II
У всякой вещи под солнцем есть своя пара. Дому Скурипинчихи под пару сосед его — домик с двойной крышей; стоят они рядышком, плечо к плечу, и только высокий дощатый забор разделяет их.
Не сказать, что пара эта жила в мире. С того самого дня, как соседний дом перешел от крестьянина Серафима к еврею Ханино-Липе (он переселился сюда из ближней деревни со своей толстой женой Ципой-Лией и маленьким единственным сынком Ноем), пошли между ними раздоры. Ссорились из-за клочка земли, пропавшей курицы, дыры в заборе — все как водится между соседями. Но более всего из-за зловония. «С тех пор, как засели эти жиды, — сипела Скурипинчиха, и точильный круг скрежетал у нее в горле, — житья не стало от вони. Гуси на жидовских крышах, — не унималась она (Ципа-Лия вскармливала на крыше гусей), — испоганили воздух». Другая сторона тоже не оставалась в накладе: «Экая бесстыжая! Слыханное ли дело: грязная мужичка, у которой полон хлев свиней, жалуется на вонь!» Доходило до затрещин, и Ханино-Липу привлекли к суду, не про вас будь сказано, и штрафовали как зачинщика. Зубами скрежетал, а заплатил — куда денешься.
После этого между сторонами установилась безмолвная усобица, в которой принимали участие даже дрова и камни, лежащие посреди каждого двора. Это был поток незначительных, незаметных выпадов, бесконечный, докучный и изнурительный, как осенний дождь. Жаловаться на них было некому, но ранили и проникали они глубоко, точно капли кипящей смолы. Казалось, даже стены обоих домов, несмотря на разделяющий их высокий забор, питают друг к другу смертельную ненависть, и каждая скрытно злоумышляет против другой и безмолвно чает разрушения и полной гибели противницы.
Время шло, и прогнившая крыша дома Ханино-Липы местами совсем провалилась. Конек просел и обломился, так что по бокам от пролома образовались сквозные дыры. И когда, вы думаете, это случилось? В дождливую погоду, когда самое время откармливать гусей и на чердаке под крышей сидело и гоготало почти девяносто пять прожорливых птиц! Ханино-Липа нашелся: он умудрился возвести над старой соломенной крышей навес из дранки. Долго еще после этого старая крыша оставалась на месте, ветшая и разрушаясь потихоньку. Ципа-Лия таскала из нее пучками солому для опаливания гусей и мытья горшков. А новая крыша стоит, будто сама по себе, и чудом держится на своих четырех столбах и по сей день.
Так стоят в ряду домов дом Скурипинчихи и его напарник — дом Ханино-Липы. Стоят они рядышком — один косматый, с взлохмаченной головой, другой — в новой шапке и старой ермолке под нею; из года в год все глубже и глубже уходят они в землю, на что ясно указывает все увеличивающийся промежуток между шапкой и ермолкой. В обоих домах, как в хозяйских сердцах, накопилась густая ненависть, и по временам она вырывается бурлящим, клокочущим ядовитым потоком.

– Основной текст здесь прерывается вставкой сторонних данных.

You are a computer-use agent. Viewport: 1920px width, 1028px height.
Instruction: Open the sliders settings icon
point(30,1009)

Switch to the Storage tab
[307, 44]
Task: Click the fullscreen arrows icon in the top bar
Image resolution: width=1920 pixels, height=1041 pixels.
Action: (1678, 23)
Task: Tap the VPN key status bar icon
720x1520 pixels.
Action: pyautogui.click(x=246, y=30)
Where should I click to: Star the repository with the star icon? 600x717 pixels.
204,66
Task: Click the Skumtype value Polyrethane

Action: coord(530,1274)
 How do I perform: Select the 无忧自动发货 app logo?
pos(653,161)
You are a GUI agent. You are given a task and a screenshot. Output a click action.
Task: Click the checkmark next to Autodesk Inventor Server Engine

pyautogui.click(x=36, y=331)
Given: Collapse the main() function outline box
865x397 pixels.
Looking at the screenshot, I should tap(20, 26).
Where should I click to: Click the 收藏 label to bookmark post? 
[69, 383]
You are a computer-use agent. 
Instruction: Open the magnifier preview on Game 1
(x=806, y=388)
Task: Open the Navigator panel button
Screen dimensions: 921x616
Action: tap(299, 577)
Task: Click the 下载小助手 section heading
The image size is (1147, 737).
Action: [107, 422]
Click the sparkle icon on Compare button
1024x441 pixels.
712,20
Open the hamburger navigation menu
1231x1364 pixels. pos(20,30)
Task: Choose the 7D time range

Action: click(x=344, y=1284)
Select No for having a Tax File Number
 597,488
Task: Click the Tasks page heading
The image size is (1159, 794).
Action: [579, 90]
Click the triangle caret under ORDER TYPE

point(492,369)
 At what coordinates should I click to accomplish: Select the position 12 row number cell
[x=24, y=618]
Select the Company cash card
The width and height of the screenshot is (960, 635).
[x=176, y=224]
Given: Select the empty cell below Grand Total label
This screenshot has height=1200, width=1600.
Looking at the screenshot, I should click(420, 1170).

Когда же ненависть овладевала сердцами хозяев до исступленья, до умопомраченья, до того, что хотелось запалить дом соседа со всем его скарбом и обитателями, — тогда выходили соседи каждый на свой двор и, не имея сил сопротивляться душившей их злобе, обрушивали ее на деревья и камни, а случалось, и на бессловесных тварей, которые попадались под горячую руку в этот недобрый час. Обе стороны внезапно охватывала жажда деятельности, достойная лучшего применения. Они принимались метаться по двору, ища и находя себе всякую бесполезную работу, которую никакой разумный человек и делать бы не стал, и торопливо брались за нее с небывалым тщанием и рвением, захлебываясь распирающей их изнутри злобой. Скурипинчиха устраивает дотошную проверку разложенным на завалинке чугункам, находит, что они недомыты и недочищены, и приговаривает их к повторному скоблению и кипячению. Она изо всех сил трет и скребет несчастные чугунки, все скорее, все яростнее, все быстрее скачет в воздухе ее движущийся в такт работе острый локоть… А то вдруг примется извлекать на свет Божий какие-то ветхие мешки, вытаскивает из глубины дома и швыряет наружу, так что вскоре перед входом вырастает гора тряпья. Но минута — и мешки с той же необъяснимой поспешностью исчезают в месте своего первоначального хранения, а гора тряпья перед домом тает на глазах. Встретит по дороге Маринку — побольней ущипнет, попадется под ноги свинья — лягнет посильнее под ребра. Пес Скурипин посмотрит-посмотрит и заползет поглубже в будку или свернется калачиком на мусорной куче позади нее, съежится и затихнет: все! нет на свете Скурипина… Эта псина хорошо изучила повадки своей хозяйки.